There is a brief mention of social and environmental justice issues, suggesting that the National Environmental Policy Act (NEPA), which experienced observers will note has been used by the NNSA in the past to divert citizen concern from more effective organizing, will insure the integrity of communities is not undermined by this plan. NEPA merely assures that projects are done according to existing law. Citizen participation may result in changes in order to assure environmental quality, but NEPA seldom determines policy.
What can be said about these groups so-called “grassroots?” With whom have they consulted in New Mexico and Texas and by what process? This network, and the plan produced by its leading members, speaks far more of Washington-based Astro-turf than grassroots. Its facade of legitimacy has been bought.
Interestingly, the plan never contemplates the issue of water, which is shaping up to be the issue of this century here in New Mexico.
We hope this proposal is dead on arrival due to its gross impracticality and great cost. Nothing is sure, however. The federal government is obviously capable of great blunders. Within NNSA major blunders are normal.
Impractical or not, this proposal is certain to be cherry-picked by hawkish advocates for new construction. CMRR advocates will say, “We need to build the CMRR because we might consolidate nuclear work at LANL someday. The NGO community says we should consolidate, so we need this building!” An influential trade newsletter written just after the plan’s release came to that exact conclusion, saying the embattled CMRR was necessary to “help spur consolidation.”
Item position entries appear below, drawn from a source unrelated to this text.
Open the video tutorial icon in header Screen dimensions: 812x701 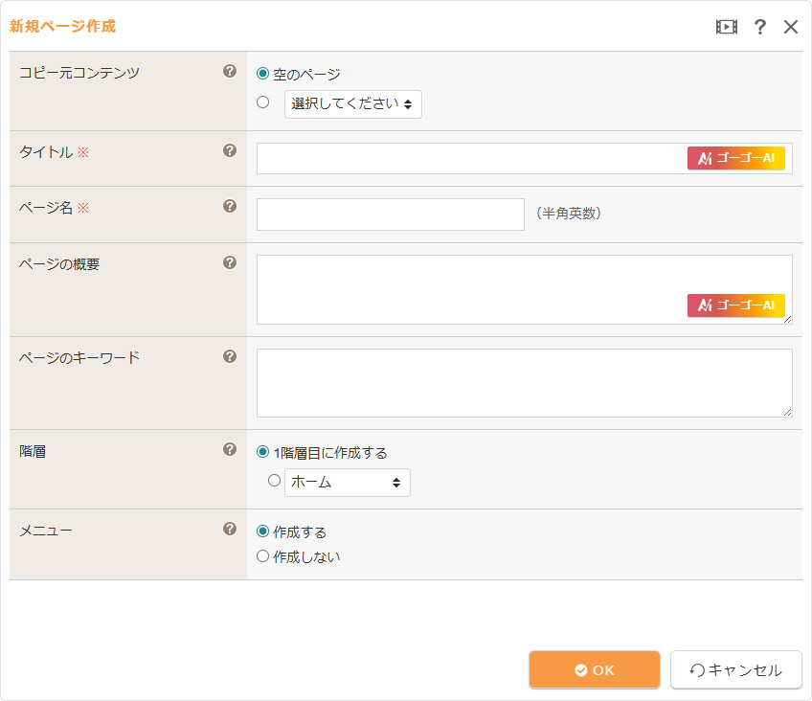726,27
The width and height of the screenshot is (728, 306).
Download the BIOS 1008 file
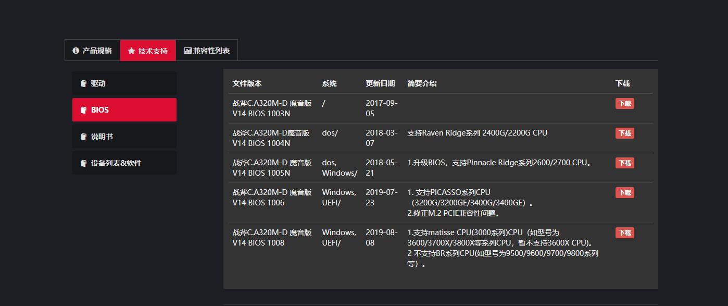pos(624,232)
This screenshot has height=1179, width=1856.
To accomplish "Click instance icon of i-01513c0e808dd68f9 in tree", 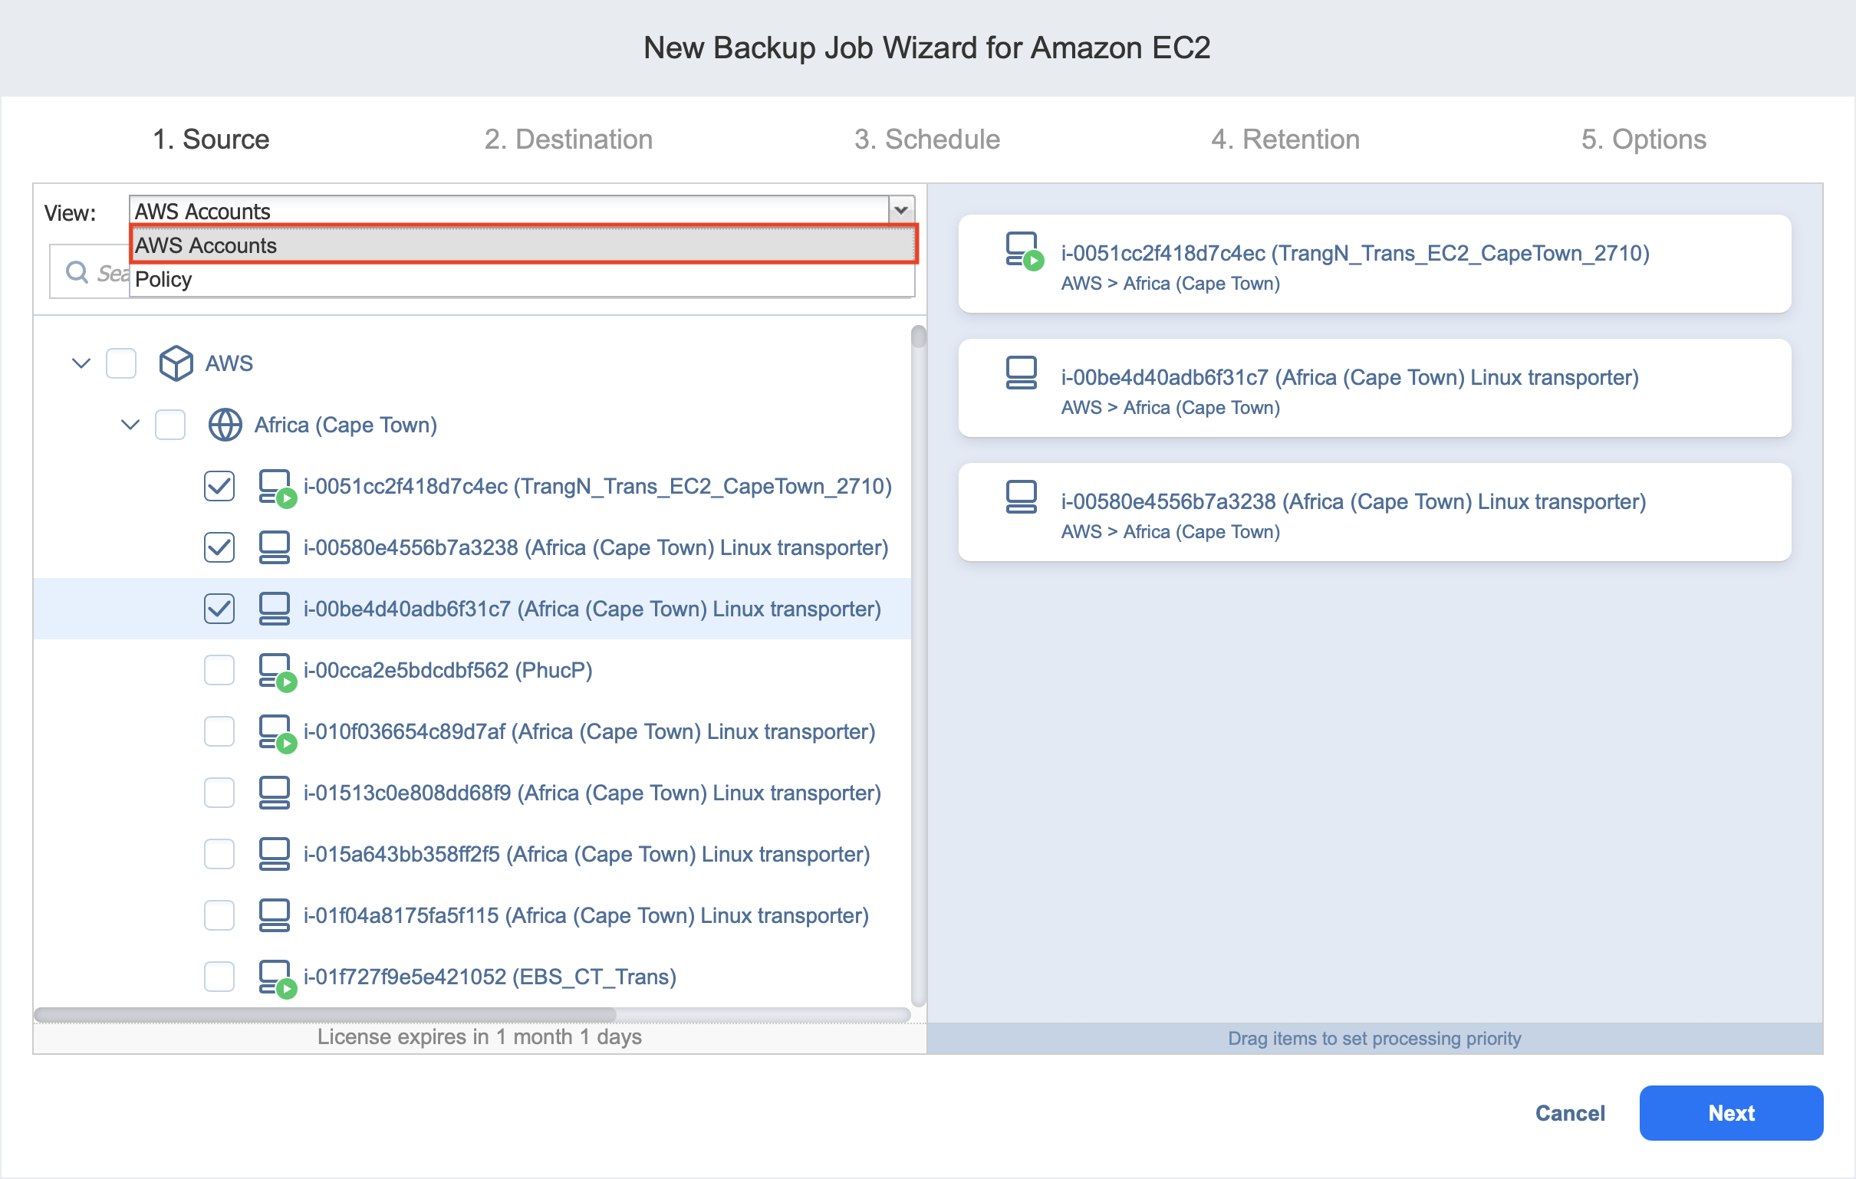I will pyautogui.click(x=274, y=793).
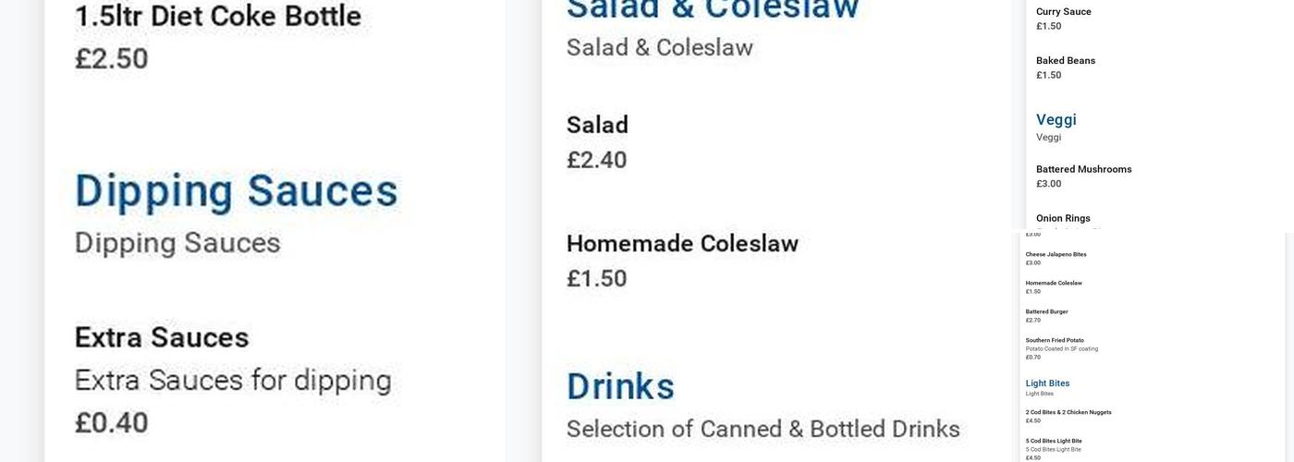
Task: Select the Battered Burger item
Action: click(x=1046, y=311)
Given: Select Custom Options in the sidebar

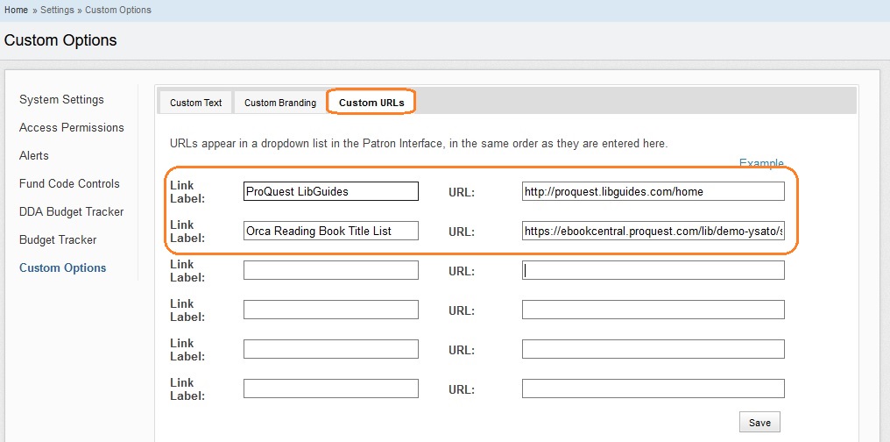Looking at the screenshot, I should (x=62, y=268).
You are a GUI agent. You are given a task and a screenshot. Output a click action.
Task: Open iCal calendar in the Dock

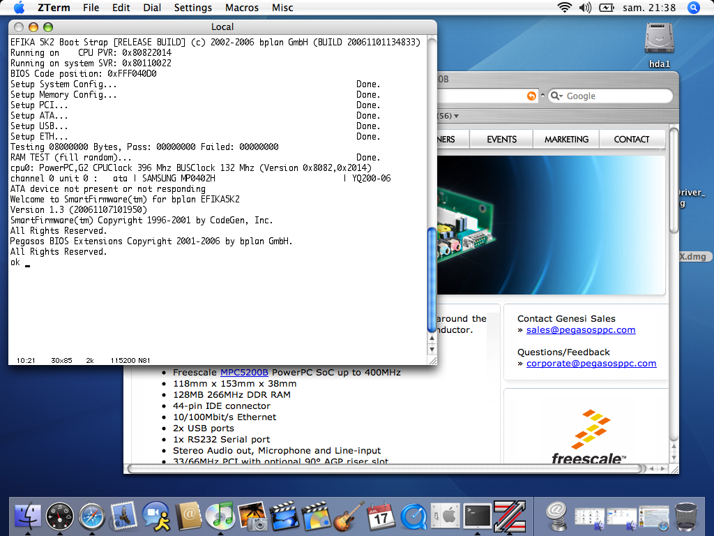pyautogui.click(x=381, y=516)
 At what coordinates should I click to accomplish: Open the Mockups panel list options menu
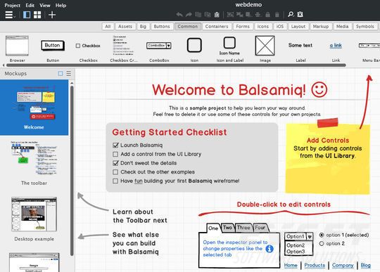tap(69, 74)
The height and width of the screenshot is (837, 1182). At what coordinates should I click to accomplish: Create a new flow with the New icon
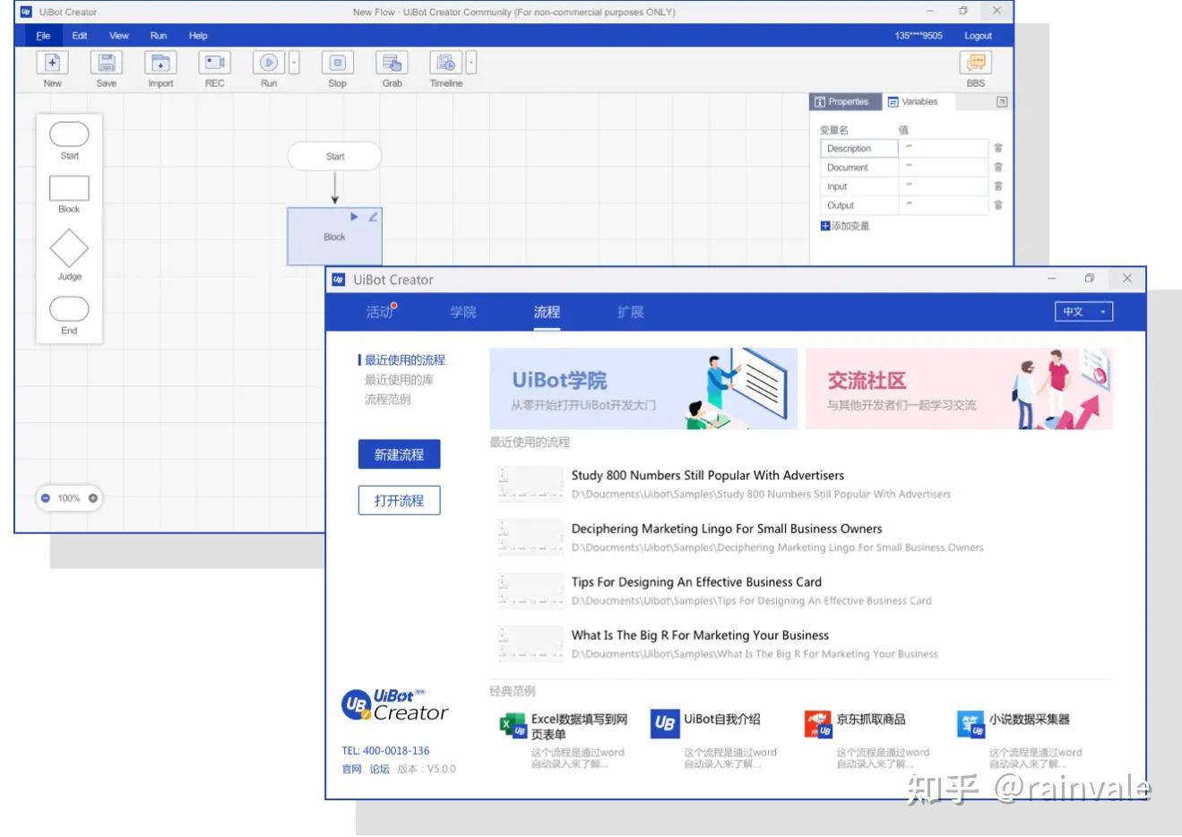point(51,63)
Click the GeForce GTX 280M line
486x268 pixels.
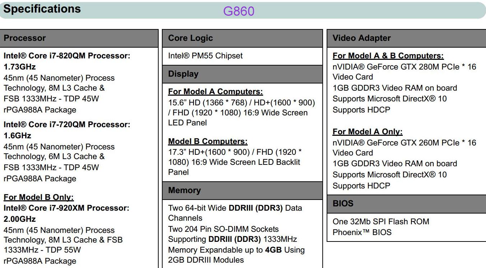[404, 67]
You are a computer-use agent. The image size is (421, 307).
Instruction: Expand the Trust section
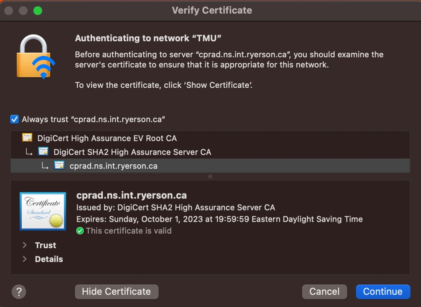coord(25,245)
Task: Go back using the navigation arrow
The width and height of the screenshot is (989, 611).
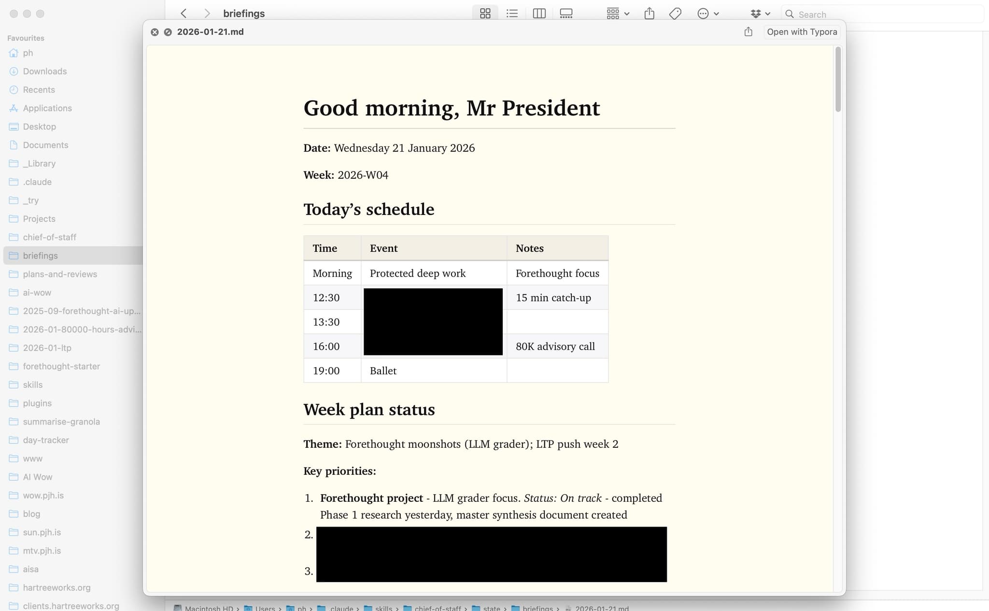Action: tap(183, 13)
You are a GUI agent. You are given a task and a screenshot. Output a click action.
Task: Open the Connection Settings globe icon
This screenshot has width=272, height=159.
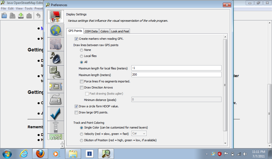pyautogui.click(x=56, y=30)
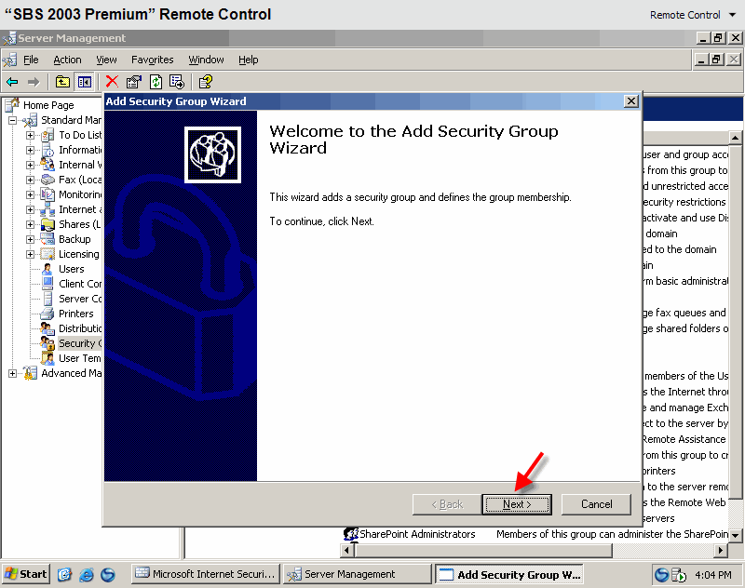Click the Export List toolbar icon
This screenshot has width=745, height=588.
coord(177,82)
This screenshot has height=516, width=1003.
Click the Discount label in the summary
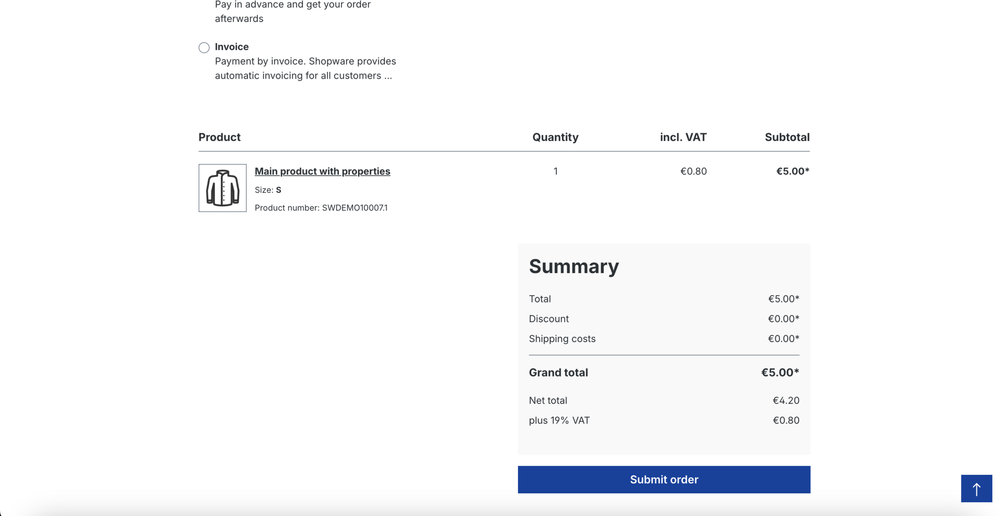click(549, 319)
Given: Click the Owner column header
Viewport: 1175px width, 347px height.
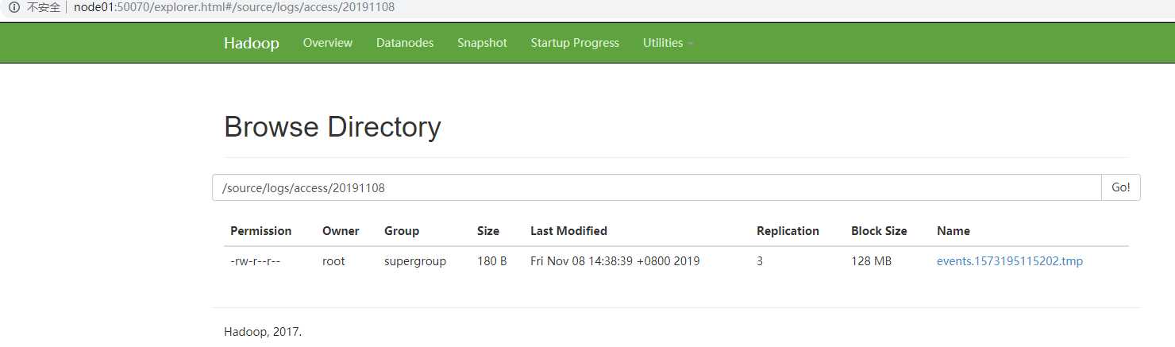Looking at the screenshot, I should point(341,231).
The most prudent, cost effective, secure and honest way to get to our goal of a world free of nuclear weapons is to reduce operations in their current facilities while pursuing multilateral disarmament. In these economic times we can’t afford anything else. The Study Group has articulated such a position for years. And, it’s been in the open, on our website.
Now that this plan is out where we all can see it, it’s time to get the word out. You will certainly see more about this from us in the coming days.
In the meantime you may wish to let some of these groups know how you feel about being a pawn in their grand plan.